Markets signal rate hikes even as RBI set to hold rates

Markets are signalling a sharp divergence from the Reserve Bank of India’s (RBI’s) expected policy pause on 8 April, with traders in the Overnight Index Swap (OIS) market pricing in an aggressive rate-hiking cycle over the coming months.

That divergence is feeding into the real economy. Surging crude oil prices and the war in West Asia have pushed up borrowing costs across the economy as lenders and investors factor in higher future interest rates.

The OIS market, where traders position for future interest rates, reflects expectations of the RBI’s policy path. A rise in the one-year OIS signals expectations of higher rates over the next year.

In practice, banks and bond markets use these expectations to price loans and debt, meaning a rise in rates translates into higher borrowing costs across the economy—even without an actual rate hike.

Those expectations have strengthened. The one-year OIS is now around 6.18%, well above the repo rate of 5.25%. The spread has hovered around 90-115 basis points (bps) for a month—higher than the usual 50 bps—implying anticipations of at least three rate hikes over the coming year, with each hike typically sized at 25 bps. A hundred basis points equals 1%.

“The OIS curve is showing expectations of two to three rate hikes, largely factoring in higher crude prices and rupee depreciation,” said V.R.C. Reddy, treasury head at Karur Vysya Bank.



The rupee has fallen nearly 5% since the war began on 28 February and 11% in fiscal year 2026 (FY26), hitting a record low of 95.125 per US dollar on 30 March. It currently trades at 92.92.

Suyash Choudhary, chief investment officer for fixed income at AMC, said markets have swung quickly from expecting lower rates for longer to pricing in multiple hikes, partly reflecting positioning and risk management that can push rates beyond fundamentals.

Shailendra Jhingan, treasury head at ICICI Bank, said this raises the tail risk of higher policy rates later in the year, though “this remains a probabilistic outcome rather than the base case.”

Echoes of the past

In the past, such large OIS-repo spreads have only appeared when markets believed policy rates would need to move up meaningfully. Mint’s analysis shows that since 2010, whenever markets ran this far ahead of RBI, a policy shift followed.

In 2013, during the Taper Tantrum—triggered by the US Federal Reserve’s plan to withdraw monetary stimulus—the spread exploded to 245 bps as the rupee nearly collapsed against the dollar. RBI was forced to hike rates to stabilise the currency.

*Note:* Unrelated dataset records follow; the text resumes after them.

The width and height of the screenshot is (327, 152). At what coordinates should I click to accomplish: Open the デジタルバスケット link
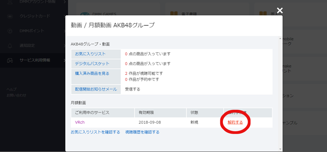92,64
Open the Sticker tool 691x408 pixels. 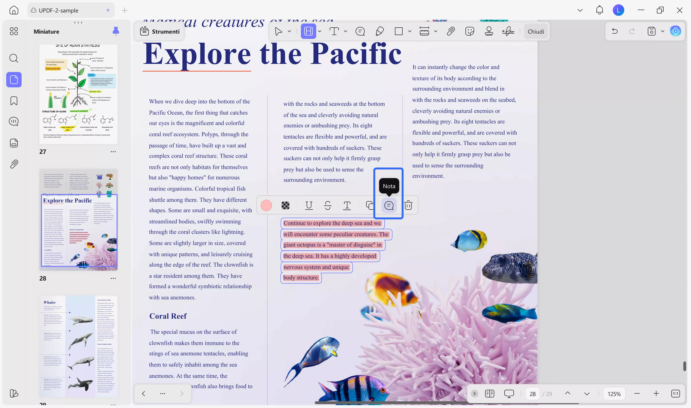(470, 31)
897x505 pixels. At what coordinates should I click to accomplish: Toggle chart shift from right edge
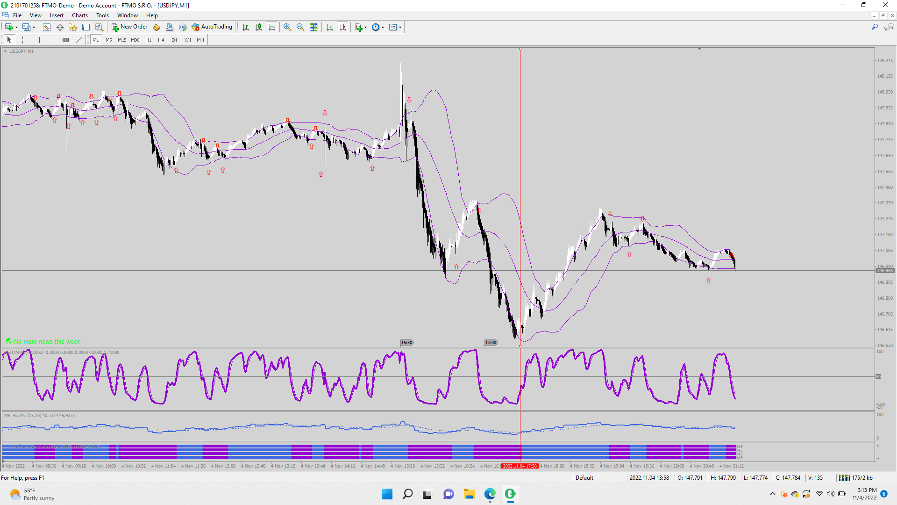pos(343,27)
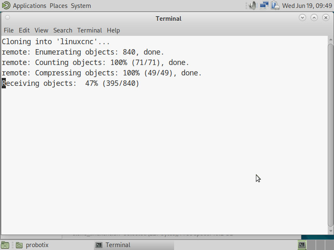The image size is (334, 250).
Task: Open the Terminal menu in menu bar
Action: pos(89,30)
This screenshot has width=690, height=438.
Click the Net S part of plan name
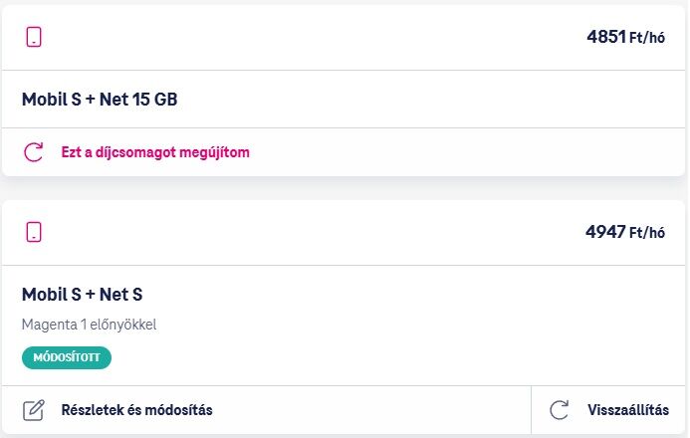point(121,295)
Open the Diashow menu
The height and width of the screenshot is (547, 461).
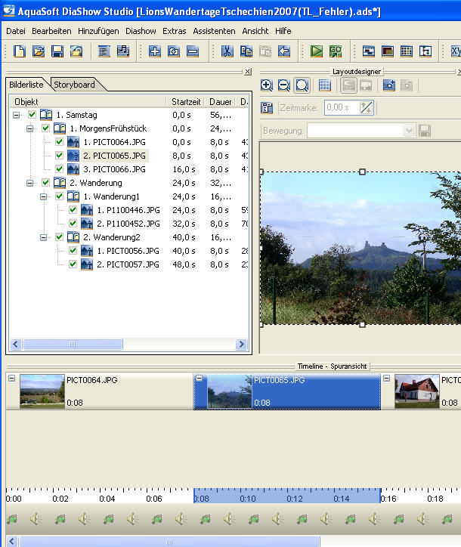point(141,31)
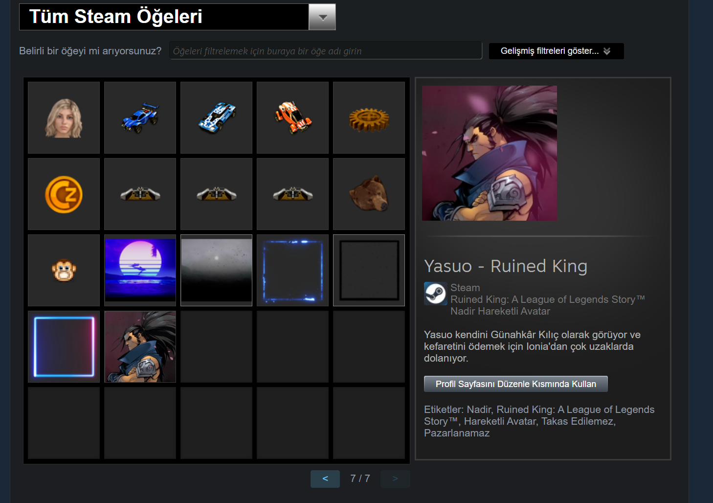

In 2022, following the Russia-Ukraine war, the spread hit a 130-basis-point high as concerns of stickier inflation spiked. Again, was forced to raise rates by 50 bps just a month after an off-cycle 40 bps rate hike.

This time, the US-Israel-Iran conflict has pushed crude prices up over 60% to around $111 per barrel, raising concerns over inflation and India’s trade deficit. That has fed into expectations of a worsening macro outlook and higher rates, said Pradeep Gupta, executive director and head of India investments at Lighthouse Canton.

Some market participants also point to aggressive offshore hedge-fund positioning in the non-deliverable OIS (NDOIS) market, which is distorting domestic rates.

“Large offshore players have been aggressively pushing the one-year swap from around 5.5% levels to over 6.3% in a short span,” a senior treasury official said, requesting anonymity.

Rising yields

The bond market is signalling the same shift. When investors expect interest rates to rise, they tend to sell existing bonds that offer lower returns. As bond prices fall, their yields move up. The two-year government bond yield has risen to around 6.5%, widening its spread over the repo rate to well above 100 bps.

In effect, market rates have already tightened. Since many loans are benchmarked to these yields, companies’ borrowing costs have risen even without a policy move.

In comparison, the two-year yield spread peaked at 195 bps in 2013 and rose 132 bps ahead of the May 2022 off-cycle hike. Still, this episode is not a perfect replay.

Choudhary of Bandhan AMC noted the latest shock is not just inflationary. Higher energy prices also weigh on growth, complicating RBI’s policy response and making the outlook less straightforward than a typical tightening cycle, he said.

A 6 April Mint poll of 10 economists and market participants showed unanimous expectations of no rate change on Wednesday. However, respondents flagged rising inflation risks and a weaker growth outlook, suggesting the monetary policy committee will adopt a more cautious stance. Barclays, too, does not expect any hikes in 2026, seeing a move only towards the end of the year if oil averages around $100 per barrel.